Selon les scientifiques, ce comportement est relié à des motifs étranges dans le champ magnétique à la frontière entre le noyau externe liquide et le manteau terrestre, appelés zones de flux inversé. “Normalement, nous nous attendrions à voir des lignes de champ magnétique sortant du noyau dans l’hémisphère sud, mais sous l’Anomalie du Sud Atlantique, nous observons des régions inattendues où le champ magnétique, plutôt que de sortir du noyau, y retourne”, ajoute le professeur Finlay – . Avec les données des satellites Swarm, nous pouvons observer une de ces zones se déplacer vers l’ouest au-dessus de l’Afrique, ce qui contribue à l’affaiblissement de l’Anomalie dans cette région.”

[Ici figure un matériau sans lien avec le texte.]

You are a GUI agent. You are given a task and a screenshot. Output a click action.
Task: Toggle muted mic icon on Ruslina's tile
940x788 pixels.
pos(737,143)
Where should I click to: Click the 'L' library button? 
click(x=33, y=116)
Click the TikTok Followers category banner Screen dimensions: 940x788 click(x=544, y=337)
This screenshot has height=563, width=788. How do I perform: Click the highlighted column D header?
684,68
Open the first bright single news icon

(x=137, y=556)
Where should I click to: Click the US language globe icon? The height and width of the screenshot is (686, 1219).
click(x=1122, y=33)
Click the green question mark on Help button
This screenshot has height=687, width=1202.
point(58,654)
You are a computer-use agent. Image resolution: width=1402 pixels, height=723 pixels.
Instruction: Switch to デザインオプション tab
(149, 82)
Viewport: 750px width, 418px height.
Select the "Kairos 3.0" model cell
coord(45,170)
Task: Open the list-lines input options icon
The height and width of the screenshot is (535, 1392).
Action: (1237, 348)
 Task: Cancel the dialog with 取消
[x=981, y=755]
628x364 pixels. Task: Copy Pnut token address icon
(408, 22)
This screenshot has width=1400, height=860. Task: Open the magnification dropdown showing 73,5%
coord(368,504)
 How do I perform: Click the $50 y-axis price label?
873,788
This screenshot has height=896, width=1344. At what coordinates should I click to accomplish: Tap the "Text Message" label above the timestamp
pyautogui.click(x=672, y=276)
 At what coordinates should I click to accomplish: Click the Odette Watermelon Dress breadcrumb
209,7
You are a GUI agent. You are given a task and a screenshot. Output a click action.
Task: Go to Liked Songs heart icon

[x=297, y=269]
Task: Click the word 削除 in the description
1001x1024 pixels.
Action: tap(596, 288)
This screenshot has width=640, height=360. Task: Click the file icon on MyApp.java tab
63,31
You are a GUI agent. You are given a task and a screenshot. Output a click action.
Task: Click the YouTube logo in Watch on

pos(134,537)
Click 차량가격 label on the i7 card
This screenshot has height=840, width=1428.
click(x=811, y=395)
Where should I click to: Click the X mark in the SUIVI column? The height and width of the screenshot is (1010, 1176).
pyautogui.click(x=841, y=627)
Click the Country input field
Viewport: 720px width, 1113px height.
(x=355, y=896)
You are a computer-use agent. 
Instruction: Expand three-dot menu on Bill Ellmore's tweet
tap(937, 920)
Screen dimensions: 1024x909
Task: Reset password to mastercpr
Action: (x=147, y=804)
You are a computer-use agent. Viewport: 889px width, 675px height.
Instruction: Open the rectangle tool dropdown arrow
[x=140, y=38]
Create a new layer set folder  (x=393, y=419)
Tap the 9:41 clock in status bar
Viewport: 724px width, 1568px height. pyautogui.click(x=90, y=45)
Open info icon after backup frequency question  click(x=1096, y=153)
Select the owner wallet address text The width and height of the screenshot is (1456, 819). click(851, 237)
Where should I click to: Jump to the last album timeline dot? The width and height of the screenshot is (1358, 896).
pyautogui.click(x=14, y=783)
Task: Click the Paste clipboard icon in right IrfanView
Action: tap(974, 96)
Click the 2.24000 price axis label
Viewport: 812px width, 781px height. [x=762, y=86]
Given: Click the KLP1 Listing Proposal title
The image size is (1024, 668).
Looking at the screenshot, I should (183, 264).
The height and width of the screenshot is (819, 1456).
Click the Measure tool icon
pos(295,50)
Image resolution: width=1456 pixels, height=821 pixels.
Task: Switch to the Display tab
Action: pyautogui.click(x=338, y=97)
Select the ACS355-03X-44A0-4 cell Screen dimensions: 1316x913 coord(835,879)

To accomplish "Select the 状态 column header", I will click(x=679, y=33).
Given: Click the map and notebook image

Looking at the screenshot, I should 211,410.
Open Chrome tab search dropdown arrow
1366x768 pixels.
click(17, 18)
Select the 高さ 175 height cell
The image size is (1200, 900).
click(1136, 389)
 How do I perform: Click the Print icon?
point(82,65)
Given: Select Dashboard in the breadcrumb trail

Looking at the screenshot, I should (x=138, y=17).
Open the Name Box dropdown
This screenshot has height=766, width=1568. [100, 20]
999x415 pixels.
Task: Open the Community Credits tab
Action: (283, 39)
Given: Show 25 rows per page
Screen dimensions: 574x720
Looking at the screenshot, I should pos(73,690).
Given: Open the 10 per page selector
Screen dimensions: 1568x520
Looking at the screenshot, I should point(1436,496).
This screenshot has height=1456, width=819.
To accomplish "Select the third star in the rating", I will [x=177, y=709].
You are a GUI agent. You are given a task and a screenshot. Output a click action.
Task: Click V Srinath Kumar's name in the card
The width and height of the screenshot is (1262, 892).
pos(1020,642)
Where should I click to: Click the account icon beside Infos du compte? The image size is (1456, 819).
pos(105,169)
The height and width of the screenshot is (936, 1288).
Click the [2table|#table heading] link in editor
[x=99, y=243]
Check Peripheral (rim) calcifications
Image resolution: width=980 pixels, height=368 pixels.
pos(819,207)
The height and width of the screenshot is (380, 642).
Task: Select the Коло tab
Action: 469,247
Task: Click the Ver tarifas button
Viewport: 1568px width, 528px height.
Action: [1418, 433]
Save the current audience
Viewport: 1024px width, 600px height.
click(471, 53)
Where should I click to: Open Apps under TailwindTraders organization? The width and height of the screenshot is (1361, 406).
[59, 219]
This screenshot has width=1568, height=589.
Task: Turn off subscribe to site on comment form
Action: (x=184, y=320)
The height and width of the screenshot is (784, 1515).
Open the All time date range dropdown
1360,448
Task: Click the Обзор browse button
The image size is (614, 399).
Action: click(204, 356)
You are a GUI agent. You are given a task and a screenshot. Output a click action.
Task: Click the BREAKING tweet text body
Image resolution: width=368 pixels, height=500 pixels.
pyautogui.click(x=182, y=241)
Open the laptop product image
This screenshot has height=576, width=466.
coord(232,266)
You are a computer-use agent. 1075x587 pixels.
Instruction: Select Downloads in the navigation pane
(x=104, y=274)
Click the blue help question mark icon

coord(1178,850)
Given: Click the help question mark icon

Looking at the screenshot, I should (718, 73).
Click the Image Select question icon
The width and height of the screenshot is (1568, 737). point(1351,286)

Les conséquences de l’expansion de l’Anomalie du Sud Atlantique

L’Anomalie du Sud Atlantique a un impact direct sur les satellites et la technologie, car l’affaiblissement du champ magnétique dans cette zone constitue un risque pour les engins spatiaux traversant la région à cause des radiations potentielles. Toutefois, les données des satellites Swarm alimentent les modèles magnétiques globaux utilisés pour la navigation, permettant de suivre les risques associés aux événements spatiaux.

Ces mêmes données ont également permis aux scientifiques de détecter d’autres variations, comme dans la région du pôle nord, au-dessus du Canada, où une zone de champ intense a diminué, perdant une superficie équivalente à 0,65%. En revanche, la région de champ intense correspondante en Sibérie a augmenté, gagnant une superficie de 0,42% de la surface terrestre.

Il est vraiment fascinant d’avoir une vue d’ensemble de notre planète grâce aux longues séries temporelles fournies par Swarm”, a commenté Anja Strømme, responsable de la mission Swarm. Les satellites fonctionnent tous parfaitement et fournissent des données précieuses, et nous espérons prolonger ces mesures au-delà de 2030, lorsque le minimum solaire permettra d’obtenir des informations sans précédent sur notre planète.”